Sensory (or sensory/neural) loss is extremely rare with those who wear corrective eye glasses. In contrast, it makes up a large majority of those how have non-medically treatable hearing loss.

With a sensory/neural pathology both the dynamic range and the “tuning” of the signal become altered or distorted. An appropriate analogy is that a sensory (or sensory/neural) hearing loss is one where the radio station is off-station- no amount of amplification can retune the station.  This can be found with mild or moderate sensory/neural hearing loss as well as hearing loss of greater degree, although these uncorrectable issues become gradually more significant as hearing loss progresses.

This can also be found with significant retinal damage as well as damage to the optic nerve. In these cases, eye glasses, contact lenses, or surgery are either not appropriate or not possible.  Eyeglasses will simply not correct the myopia.  In these rare conditions, assistive visual devices may be required.

Unlike a conductive pathology, the dynamic range of the light in the case of vision, or sound in the case of hearing, is significantly reduced. In these sensory (or sensory/neural) conditions light can be not perceived, and then a slightly brighter light is perceived as being too bright.  Similarly with hearing loss, even for those with a mild to moderate sensory (or sensory/neural) hearing loss, sound may not be audible, and then if slightly louder, would be considered to be too loud.  That is, the dynamic range of a person with a sensory (or sensory/neural) pathology would be severely reduced.  This cannot be easily corrected even with appropriate magnification or amplification.  In many cases, training (auditory and perhaps visual) is required as well as the use of assistive visual or auditory devices.

A hall mark of a sensory (or sensory/neural) loss is altered “tuning”. By the time that a signal reaches the visual cortex, the visual input may have little resemblance with the actual structure being seen.  Similarly, a C musical note may sound like a B or Bflat.  Speech recognition degrades and while this does increase, on average, with greater hearing loss, it can be significantly degraded, especially in the presence of background noise.

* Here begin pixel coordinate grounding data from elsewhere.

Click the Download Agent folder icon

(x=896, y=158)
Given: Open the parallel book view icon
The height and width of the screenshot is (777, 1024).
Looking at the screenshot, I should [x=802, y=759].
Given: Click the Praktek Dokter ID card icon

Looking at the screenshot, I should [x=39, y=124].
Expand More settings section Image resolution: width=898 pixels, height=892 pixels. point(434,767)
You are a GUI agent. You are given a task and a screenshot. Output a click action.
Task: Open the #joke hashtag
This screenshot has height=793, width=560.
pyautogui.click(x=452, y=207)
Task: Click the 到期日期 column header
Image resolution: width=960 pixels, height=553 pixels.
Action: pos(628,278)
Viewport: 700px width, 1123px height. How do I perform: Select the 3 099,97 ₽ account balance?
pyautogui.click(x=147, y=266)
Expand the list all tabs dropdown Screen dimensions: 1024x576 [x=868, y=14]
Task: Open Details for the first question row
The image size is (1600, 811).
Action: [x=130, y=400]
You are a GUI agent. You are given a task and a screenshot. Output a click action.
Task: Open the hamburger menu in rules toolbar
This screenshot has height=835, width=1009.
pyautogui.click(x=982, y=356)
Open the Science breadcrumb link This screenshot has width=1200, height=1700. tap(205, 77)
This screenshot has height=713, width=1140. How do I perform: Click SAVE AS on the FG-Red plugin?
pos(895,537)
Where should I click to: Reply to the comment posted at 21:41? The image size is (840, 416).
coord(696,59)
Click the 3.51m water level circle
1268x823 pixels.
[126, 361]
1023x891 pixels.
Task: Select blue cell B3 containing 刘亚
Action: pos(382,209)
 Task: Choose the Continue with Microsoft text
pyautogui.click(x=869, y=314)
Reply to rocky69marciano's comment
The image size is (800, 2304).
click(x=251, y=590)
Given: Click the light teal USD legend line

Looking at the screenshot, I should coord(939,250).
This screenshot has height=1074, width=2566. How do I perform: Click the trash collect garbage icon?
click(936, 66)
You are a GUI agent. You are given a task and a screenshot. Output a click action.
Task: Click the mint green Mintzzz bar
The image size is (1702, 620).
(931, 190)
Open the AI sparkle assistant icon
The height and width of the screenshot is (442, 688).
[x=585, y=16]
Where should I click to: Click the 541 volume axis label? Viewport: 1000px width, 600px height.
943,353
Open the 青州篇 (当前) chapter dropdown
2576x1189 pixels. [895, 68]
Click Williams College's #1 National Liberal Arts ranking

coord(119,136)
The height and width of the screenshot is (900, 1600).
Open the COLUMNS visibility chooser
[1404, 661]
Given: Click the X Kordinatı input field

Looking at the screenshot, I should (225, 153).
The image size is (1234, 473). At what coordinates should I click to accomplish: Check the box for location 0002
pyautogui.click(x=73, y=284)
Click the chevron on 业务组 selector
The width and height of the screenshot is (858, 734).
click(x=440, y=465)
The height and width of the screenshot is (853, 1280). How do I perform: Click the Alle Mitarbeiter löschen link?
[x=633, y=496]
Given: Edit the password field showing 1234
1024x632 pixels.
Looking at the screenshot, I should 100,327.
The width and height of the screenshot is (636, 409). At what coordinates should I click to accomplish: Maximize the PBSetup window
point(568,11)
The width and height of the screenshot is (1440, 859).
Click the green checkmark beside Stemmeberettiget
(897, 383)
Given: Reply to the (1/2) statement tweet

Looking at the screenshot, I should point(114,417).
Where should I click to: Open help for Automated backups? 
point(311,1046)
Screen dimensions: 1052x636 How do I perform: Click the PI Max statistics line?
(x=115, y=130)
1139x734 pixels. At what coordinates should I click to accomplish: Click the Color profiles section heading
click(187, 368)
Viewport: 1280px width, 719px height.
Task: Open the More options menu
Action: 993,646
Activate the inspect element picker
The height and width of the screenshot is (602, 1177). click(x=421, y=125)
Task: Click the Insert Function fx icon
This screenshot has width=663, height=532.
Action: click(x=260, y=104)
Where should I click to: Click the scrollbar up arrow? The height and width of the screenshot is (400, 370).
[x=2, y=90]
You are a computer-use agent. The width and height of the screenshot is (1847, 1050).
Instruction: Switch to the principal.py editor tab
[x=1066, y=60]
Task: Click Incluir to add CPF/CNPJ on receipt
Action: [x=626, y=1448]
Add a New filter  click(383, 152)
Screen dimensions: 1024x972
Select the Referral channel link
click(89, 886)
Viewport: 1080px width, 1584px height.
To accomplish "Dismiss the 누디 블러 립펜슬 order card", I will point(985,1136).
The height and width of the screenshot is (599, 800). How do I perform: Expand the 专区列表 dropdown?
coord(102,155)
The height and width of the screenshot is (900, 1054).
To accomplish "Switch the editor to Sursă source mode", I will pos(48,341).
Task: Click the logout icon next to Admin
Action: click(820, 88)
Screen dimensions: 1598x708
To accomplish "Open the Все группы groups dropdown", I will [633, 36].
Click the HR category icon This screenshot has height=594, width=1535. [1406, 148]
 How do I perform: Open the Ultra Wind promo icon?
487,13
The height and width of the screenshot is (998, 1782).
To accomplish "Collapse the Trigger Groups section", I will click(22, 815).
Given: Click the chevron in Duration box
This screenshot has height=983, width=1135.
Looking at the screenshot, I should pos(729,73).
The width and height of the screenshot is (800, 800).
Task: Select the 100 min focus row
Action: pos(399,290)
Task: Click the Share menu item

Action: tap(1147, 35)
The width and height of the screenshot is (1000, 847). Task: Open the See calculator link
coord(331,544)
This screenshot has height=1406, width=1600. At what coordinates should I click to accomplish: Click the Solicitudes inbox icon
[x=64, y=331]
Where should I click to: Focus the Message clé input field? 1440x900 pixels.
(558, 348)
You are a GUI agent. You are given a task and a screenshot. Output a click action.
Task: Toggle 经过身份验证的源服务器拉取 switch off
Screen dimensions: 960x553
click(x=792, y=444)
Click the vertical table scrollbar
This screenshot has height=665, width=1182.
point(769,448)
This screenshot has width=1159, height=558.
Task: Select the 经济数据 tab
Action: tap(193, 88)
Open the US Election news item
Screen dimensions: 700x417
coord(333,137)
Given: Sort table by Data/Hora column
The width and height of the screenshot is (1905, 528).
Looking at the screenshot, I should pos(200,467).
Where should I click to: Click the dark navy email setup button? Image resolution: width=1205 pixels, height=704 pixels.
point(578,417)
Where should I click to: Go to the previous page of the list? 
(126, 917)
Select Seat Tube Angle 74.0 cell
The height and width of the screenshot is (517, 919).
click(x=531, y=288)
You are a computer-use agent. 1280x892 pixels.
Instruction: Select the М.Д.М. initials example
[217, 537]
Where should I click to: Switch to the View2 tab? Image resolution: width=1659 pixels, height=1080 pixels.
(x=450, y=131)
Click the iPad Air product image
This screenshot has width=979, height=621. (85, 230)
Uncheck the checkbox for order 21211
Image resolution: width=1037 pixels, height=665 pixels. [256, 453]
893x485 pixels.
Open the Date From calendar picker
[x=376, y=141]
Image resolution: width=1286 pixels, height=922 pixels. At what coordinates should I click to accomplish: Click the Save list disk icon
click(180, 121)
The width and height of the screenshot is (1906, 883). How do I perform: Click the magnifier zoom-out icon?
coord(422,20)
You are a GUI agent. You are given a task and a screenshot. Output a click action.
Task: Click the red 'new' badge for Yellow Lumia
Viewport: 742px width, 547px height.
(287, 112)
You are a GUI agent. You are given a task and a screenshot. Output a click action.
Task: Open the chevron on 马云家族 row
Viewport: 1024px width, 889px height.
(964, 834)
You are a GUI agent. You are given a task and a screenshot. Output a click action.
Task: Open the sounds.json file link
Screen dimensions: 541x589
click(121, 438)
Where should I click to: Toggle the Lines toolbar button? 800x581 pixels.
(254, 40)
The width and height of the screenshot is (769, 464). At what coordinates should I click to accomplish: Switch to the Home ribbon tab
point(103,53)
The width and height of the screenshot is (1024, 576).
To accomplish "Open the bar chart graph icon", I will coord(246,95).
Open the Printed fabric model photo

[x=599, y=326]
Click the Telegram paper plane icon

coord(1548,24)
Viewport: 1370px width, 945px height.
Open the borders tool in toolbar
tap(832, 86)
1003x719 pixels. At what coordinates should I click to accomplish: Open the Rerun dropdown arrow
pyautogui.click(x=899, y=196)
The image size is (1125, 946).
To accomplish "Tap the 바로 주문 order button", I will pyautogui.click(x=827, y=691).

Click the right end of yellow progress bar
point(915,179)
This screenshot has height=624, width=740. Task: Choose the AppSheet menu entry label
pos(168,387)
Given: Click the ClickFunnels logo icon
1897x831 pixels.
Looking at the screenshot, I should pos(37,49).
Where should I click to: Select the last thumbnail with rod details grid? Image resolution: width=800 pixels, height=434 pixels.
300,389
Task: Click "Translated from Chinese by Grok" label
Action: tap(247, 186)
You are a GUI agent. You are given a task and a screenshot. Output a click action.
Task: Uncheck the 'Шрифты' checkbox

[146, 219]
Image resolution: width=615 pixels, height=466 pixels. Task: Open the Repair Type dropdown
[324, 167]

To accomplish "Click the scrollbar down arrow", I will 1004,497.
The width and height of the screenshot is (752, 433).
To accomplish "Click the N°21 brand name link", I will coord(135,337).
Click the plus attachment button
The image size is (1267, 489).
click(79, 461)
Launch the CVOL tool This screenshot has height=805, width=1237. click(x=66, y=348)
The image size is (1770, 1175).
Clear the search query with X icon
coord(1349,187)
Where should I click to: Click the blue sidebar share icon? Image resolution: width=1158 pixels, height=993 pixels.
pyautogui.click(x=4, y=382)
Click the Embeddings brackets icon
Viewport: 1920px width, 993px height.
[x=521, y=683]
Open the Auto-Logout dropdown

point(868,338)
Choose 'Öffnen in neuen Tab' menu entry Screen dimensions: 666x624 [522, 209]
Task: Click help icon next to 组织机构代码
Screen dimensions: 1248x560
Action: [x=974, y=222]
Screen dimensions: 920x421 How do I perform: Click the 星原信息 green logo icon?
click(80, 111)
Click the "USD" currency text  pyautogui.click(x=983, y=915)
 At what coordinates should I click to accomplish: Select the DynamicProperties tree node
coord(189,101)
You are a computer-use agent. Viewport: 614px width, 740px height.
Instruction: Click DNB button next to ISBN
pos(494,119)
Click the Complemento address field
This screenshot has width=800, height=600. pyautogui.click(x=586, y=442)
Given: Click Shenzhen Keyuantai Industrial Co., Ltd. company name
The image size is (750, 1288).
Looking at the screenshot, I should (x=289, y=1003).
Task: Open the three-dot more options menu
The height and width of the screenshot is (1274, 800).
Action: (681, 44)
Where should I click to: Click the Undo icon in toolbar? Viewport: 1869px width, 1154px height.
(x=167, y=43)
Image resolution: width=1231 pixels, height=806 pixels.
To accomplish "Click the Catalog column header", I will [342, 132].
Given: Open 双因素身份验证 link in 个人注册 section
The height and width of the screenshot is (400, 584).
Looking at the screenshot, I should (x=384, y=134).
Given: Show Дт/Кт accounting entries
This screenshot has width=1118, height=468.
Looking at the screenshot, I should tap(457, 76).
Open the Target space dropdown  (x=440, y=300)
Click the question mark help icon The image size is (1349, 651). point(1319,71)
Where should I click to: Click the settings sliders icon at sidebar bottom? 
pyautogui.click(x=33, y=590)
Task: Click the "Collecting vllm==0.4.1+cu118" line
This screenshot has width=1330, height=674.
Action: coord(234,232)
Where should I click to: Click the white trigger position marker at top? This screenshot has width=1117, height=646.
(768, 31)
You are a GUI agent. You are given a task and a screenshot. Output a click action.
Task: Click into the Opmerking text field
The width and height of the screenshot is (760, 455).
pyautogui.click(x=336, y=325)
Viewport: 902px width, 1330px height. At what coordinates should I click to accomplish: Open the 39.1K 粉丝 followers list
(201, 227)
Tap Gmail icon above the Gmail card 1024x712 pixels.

And what is a mild hearing loss?

There really is no good definition of what constitutes a mild hearing loss.  Is it the average at 500 Hz, 1000 Hz, and 2000 Hz being between 25 dB HL and 40 dB HL that Goodman and his colleagues defined in 1961?  And is a high frequency mild hearing loss the same as a flat 40 dB HL hearing loss?  The definition and descriptions of hearing loss are by their very nature simplistic.  Should that define the route by which potential consumers can obtain hearing aids?

Conclusion:

In the PCAST report I suspect that the membership confused “basic” with “conductive”. A mild to moderate hearing loss can be conductive; it can be sensory/neural; and it can be a mixed hearing loss with elements of both types of pathology.  The use of the term “basic” is an error- I can see an argument for conductive, but this is a rather rare type of loss that is seen clinically in a typical work week.  For many types of myopia, these conductive pathologies can be surgically corrected.  Similarly, for many types of conductive hearing loss, these can also be surgically (or medically) corrected, but conductive hearing losses constitute a very small proportion.